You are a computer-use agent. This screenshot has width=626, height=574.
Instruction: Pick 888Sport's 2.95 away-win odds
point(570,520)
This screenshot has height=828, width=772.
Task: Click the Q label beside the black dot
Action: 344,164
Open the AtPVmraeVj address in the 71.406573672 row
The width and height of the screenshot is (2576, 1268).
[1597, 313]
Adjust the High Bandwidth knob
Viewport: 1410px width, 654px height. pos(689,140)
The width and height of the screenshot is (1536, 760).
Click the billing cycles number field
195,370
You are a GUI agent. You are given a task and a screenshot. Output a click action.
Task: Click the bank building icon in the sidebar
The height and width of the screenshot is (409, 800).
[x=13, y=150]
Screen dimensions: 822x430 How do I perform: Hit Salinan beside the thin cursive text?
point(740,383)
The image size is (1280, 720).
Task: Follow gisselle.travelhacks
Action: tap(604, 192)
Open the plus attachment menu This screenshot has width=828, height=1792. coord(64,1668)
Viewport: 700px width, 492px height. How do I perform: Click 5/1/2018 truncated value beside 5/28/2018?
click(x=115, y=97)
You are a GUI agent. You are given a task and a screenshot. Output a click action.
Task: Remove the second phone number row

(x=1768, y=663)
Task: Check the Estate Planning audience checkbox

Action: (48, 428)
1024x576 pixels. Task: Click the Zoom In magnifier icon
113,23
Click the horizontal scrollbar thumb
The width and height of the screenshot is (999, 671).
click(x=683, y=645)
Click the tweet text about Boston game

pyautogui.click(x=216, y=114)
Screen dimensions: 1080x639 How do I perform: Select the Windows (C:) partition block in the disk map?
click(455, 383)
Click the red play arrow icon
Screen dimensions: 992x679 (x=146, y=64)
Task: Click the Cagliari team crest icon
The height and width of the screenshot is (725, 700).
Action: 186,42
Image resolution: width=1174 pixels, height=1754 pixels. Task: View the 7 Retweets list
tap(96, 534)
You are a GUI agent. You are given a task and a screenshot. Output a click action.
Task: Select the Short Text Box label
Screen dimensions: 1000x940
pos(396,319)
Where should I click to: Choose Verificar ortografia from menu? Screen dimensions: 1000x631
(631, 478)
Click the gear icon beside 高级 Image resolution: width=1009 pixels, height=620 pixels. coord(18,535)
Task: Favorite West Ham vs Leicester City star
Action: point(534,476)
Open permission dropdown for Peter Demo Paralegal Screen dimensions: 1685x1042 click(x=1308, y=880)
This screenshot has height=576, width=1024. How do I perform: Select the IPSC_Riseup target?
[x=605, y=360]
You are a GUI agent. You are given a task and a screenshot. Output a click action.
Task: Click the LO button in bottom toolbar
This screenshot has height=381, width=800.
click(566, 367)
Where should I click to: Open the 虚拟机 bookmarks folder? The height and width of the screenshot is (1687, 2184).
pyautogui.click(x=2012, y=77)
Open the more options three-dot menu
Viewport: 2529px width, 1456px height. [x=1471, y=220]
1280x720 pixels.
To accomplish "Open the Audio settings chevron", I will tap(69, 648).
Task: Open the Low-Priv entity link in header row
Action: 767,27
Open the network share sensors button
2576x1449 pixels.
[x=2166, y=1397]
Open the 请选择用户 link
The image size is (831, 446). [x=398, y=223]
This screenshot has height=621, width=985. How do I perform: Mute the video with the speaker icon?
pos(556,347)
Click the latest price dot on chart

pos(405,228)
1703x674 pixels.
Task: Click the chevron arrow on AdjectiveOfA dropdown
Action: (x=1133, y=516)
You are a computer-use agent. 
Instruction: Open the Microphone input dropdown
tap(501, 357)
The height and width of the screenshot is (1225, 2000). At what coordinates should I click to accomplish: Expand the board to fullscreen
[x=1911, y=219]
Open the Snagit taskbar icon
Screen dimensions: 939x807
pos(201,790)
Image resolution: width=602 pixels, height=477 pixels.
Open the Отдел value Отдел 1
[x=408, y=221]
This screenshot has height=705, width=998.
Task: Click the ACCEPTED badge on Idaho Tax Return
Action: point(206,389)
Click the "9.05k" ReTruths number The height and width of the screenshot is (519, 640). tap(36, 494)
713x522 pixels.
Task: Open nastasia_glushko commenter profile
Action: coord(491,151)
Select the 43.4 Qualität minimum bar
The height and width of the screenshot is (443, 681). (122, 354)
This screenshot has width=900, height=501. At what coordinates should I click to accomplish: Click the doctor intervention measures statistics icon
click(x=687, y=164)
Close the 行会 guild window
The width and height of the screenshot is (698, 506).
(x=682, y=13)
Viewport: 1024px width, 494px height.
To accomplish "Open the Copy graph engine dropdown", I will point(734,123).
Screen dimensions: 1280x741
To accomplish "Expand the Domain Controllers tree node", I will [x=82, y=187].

(WHAT THIS TASK INVOLVES) Can you reproduce the data from the line with "Where should I click to: Choose" to the line with "pos(201,790)", both included, character for character?

(FULL OUTPUT)
Where should I click to: Choose Verificar ortografia from menu? Screen dimensions: 1000x631
(631, 478)
Click the gear icon beside 高级 Image resolution: width=1009 pixels, height=620 pixels. coord(18,535)
Task: Favorite West Ham vs Leicester City star
Action: point(534,476)
Open permission dropdown for Peter Demo Paralegal Screen dimensions: 1685x1042 click(x=1308, y=880)
This screenshot has height=576, width=1024. How do I perform: Select the IPSC_Riseup target?
[x=605, y=360]
You are a GUI agent. You are given a task and a screenshot. Output a click action.
Task: Click the LO button in bottom toolbar
This screenshot has height=381, width=800.
click(566, 367)
Where should I click to: Open the 虚拟机 bookmarks folder? The height and width of the screenshot is (1687, 2184).
pyautogui.click(x=2012, y=77)
Open the more options three-dot menu
Viewport: 2529px width, 1456px height. [x=1471, y=220]
1280x720 pixels.
To accomplish "Open the Audio settings chevron", I will tap(69, 648).
Task: Open the Low-Priv entity link in header row
Action: 767,27
Open the network share sensors button
2576x1449 pixels.
[x=2166, y=1397]
Open the 请选择用户 link
The image size is (831, 446). [x=398, y=223]
This screenshot has height=621, width=985. How do I perform: Mute the video with the speaker icon?
pos(556,347)
Click the latest price dot on chart

pos(405,228)
1703x674 pixels.
Task: Click the chevron arrow on AdjectiveOfA dropdown
Action: (x=1133, y=516)
You are a computer-use agent. 
Instruction: Open the Microphone input dropdown
tap(501, 357)
The height and width of the screenshot is (1225, 2000). At what coordinates should I click to accomplish: Expand the board to fullscreen
[x=1911, y=219]
Open the Snagit taskbar icon
Screen dimensions: 939x807
pos(201,790)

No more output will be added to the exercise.